Saved data entries:
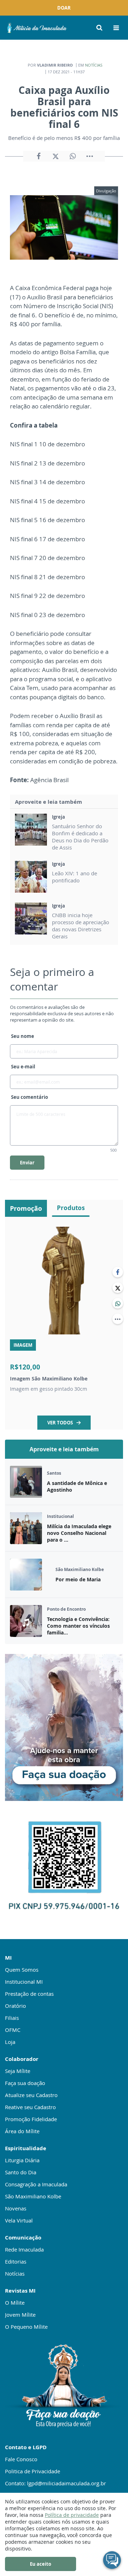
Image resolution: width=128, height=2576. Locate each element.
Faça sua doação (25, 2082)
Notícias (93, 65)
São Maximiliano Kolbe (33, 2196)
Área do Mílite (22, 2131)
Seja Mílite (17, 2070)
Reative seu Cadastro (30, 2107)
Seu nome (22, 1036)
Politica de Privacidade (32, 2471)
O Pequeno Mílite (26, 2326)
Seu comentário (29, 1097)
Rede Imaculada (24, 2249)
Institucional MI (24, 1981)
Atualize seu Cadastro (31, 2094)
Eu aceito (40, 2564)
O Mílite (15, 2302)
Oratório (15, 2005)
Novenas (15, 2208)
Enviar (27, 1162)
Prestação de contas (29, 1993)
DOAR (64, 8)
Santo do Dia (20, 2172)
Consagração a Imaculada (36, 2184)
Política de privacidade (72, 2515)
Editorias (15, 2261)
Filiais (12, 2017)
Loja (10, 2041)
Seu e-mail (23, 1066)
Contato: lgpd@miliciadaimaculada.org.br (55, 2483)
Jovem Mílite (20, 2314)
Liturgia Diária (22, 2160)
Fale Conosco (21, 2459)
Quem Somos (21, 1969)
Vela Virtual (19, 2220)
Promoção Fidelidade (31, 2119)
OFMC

What the task requires -> Would you please copy every line in the data that contains the word "Cadastro"?

Task solution ->
Reative seu Cadastro (30, 2107)
Atualize seu Cadastro (31, 2094)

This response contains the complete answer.